▸ **GIVEN REQUEST**
Rewrite only the data starting at the line that contains "Поскаржитися на контент (568, 2558)" and ending at the line that contains "Спрей для зняття", both included. Add 24 to every coordinate in the answers and leave the rest of each line unchanged.

(Pointing data for screenshots and pages)
>>>>
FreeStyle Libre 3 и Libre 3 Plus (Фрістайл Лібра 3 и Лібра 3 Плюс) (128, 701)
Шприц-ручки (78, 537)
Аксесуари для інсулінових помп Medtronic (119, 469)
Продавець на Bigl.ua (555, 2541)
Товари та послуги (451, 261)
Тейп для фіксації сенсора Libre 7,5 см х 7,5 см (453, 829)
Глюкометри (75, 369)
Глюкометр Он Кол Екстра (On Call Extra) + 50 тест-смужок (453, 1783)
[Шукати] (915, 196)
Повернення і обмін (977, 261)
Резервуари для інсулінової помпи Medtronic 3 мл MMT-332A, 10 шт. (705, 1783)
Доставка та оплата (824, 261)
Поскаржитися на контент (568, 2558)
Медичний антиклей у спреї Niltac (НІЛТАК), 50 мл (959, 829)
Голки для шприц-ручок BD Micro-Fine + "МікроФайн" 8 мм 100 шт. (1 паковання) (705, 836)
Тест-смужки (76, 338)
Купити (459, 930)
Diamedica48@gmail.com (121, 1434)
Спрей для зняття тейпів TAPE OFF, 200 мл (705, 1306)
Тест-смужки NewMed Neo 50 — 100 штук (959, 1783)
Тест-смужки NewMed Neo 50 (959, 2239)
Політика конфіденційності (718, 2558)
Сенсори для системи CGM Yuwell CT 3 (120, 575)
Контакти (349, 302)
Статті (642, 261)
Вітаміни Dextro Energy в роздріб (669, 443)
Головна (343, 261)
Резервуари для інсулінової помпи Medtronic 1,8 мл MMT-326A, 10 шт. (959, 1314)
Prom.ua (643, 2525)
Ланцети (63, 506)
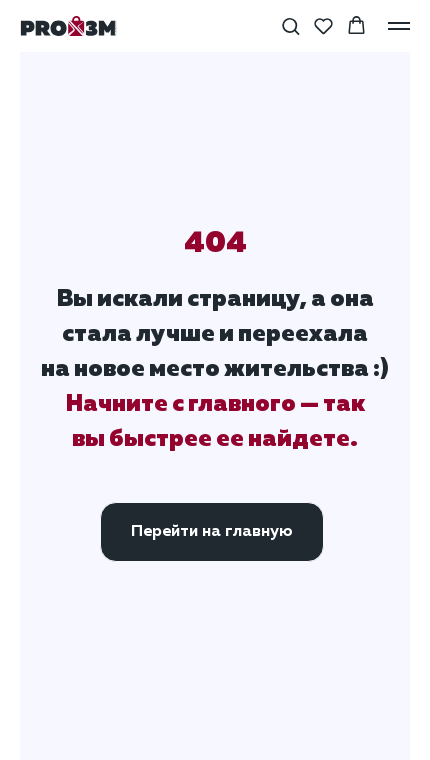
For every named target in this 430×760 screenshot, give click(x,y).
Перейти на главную (212, 532)
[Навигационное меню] (399, 26)
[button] (290, 25)
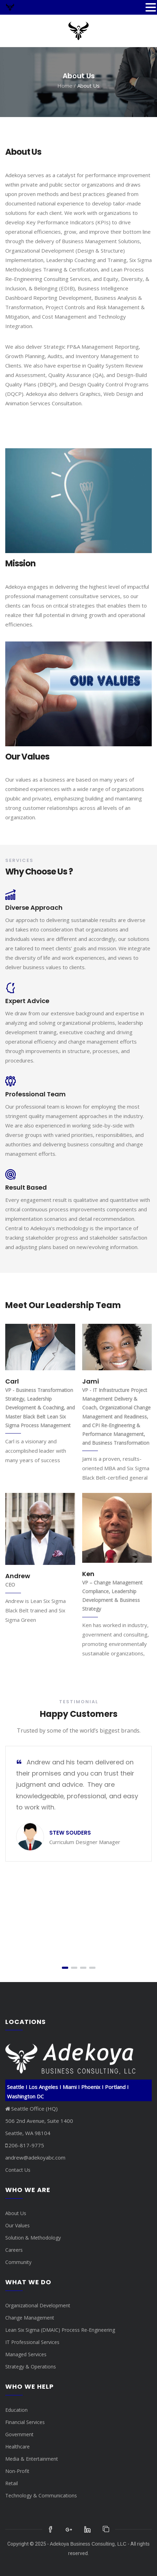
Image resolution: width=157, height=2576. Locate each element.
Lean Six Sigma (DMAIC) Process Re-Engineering (60, 2330)
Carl (12, 1381)
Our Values (17, 2225)
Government (19, 2434)
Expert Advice (27, 1000)
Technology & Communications (41, 2495)
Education (16, 2410)
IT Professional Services (32, 2342)
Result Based (26, 1187)
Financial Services (25, 2422)
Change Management (29, 2317)
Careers (14, 2250)
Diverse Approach (34, 907)
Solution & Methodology (33, 2237)
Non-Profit (17, 2471)
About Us (15, 2213)
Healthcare (17, 2446)
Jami (90, 1381)
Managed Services (26, 2354)
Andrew (17, 1576)
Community (18, 2262)
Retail (11, 2483)
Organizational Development (37, 2305)
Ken (88, 1573)
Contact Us (17, 2170)
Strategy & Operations (30, 2366)
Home (64, 85)
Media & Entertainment (31, 2458)
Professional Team (35, 1094)
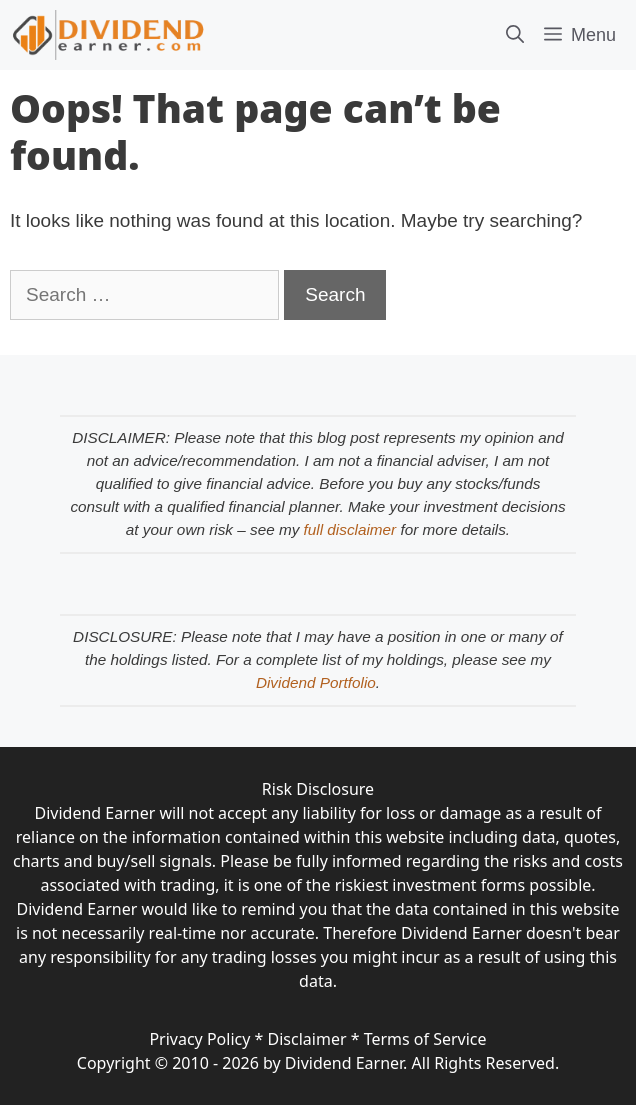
<<<<
▸ **COMPLETE OUTPUT**
Поскаржитися на контент (592, 2582)
Медичний антиклей у спреї Niltac (НІЛТАК), 50 мл (983, 853)
Голки для шприц-ручок BD Micro-Fine + "МікроФайн" 8 мм 100 шт. (1 паковання) (729, 860)
Тест-смужки (100, 362)
Купити (483, 954)
Diamedica48@gmail.com (145, 1458)
Спрей для зняття тейпів TAPE OFF, 200 мл (729, 1330)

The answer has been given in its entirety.